A-) Tehir-i İcra Şartları
1-) Kanun Yoluna Başvuru Şartı
Borçlunun öncelikle aleyhine verilmiş kararı istinaf veya temyiz etmesi gerekir. Kanun yoluna başvurulmamışsa tehiri icra talebi yapılamaz. Bu yönüyle tehir-i icra, kanun yollarıyla sıkı sıkıya bağlantılıdır.
2-) Talep Şartı
Tehir-i icra, mahkeme tarafından kendiliğinden (re’sen) uygulanabilecek bir müessese değildir. Bu korumadan yararlanabilmek için borçlunun açık bir irade beyanı ile icra mahkemesine başvuruda bulunması zorunludur. Başvuru, yazılı bir dilekçe ile yapılabileceği gibi, usulüne uygun şekilde sözlü olarak da gerçekleştirilebilir. Yargıtay da bu hususu açıkça vurgulamış; “tehir-i icra kararı, borçlunun talebi olmaksızın re’sen verilemez. YARGITAY Hukuk Genel Kurulu’nun2017/1680 esas, 2021/758 karar,15.06.202 tarihli kararı;
“…14.Kesinleşmeden icraya konulabilen ilamların (hükümlerin) temyiz edilmiş olması, kendiliğinden ilamın icrasını durdurmaz. Hükmü temyiz eden borçlunun, kesinleşmeden icraya konulmuş olan ilamın icrasını durdurabilmek için, teminat karşılığında, Yargıtaydan icranın geri bırakılması (tehiri icra) kararı alması gerekir…” |
3-) Teminat Gösterme Şartı
Borçlu, icranın durdurulabilmesi için icra dosyası kapak hesabı alacağının 3 ay ilerisinin kapak hesabı üzerinden, icra dairesine teminat göstermek zorundadır. Teminatın türü ve miktarı mahkemece belirlenir:
-Genellikle nakit para veya banka teminat mektubu kabul edilir.

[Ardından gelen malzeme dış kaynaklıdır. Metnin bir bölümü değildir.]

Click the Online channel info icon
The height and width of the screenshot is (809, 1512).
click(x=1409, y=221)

-Taşınmaz ipoteği veya üçüncü kişinin kefaleti istisnai olarak kabul edilebilir.
-Teminatın amacı, alacaklının hakkını korumak ve olası kötüye kullanımları önlemektir.

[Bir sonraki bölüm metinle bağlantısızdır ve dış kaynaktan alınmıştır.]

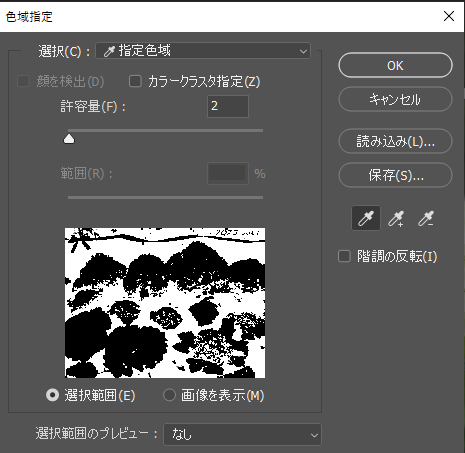Click the 保存(S)... save button

tap(395, 175)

Teminat yükümlülüğü, özellikle yüksek meblağlı davalarda borçlular için ciddi bir yük oluşturmakta; bu nedenle öğretide bu durum “adalete erişim engeli” olarak tartışılmaktadır.
4-) İcra Mahkemesi Kararı
2021’de yürürlüğe giren 7343 sayılı Kanun ile yapılan değişiklik uyarınca, tehir-i icra talebi artık doğrudan icra mahkemesi tarafından karara bağlanır. Önceden Bölge Adliye Mahkemesi veya Yargıtay’dan talep edilmesi uygulamada karmaşa yaratmaktaydı.
İcra mahkemesi:
-Talebin kabulü hâlinde, karar kesinleşinceye kadar icrayı durdurur.
-Talebin reddi hâlinde icra işlemleri devam eder.
5-) Mehil Vesikası
Borçlu, icra mahkemesinden kararını beklerken icra dairesinden mehil vesikası (geçici durdurma belgesi) talep edebilir.
-Bu belge genellikle 60-90 gün süreyle geçerlidir. Bu sürede karar alınamaz ise icra dairesinden ek 30 günlük süre talep edilir.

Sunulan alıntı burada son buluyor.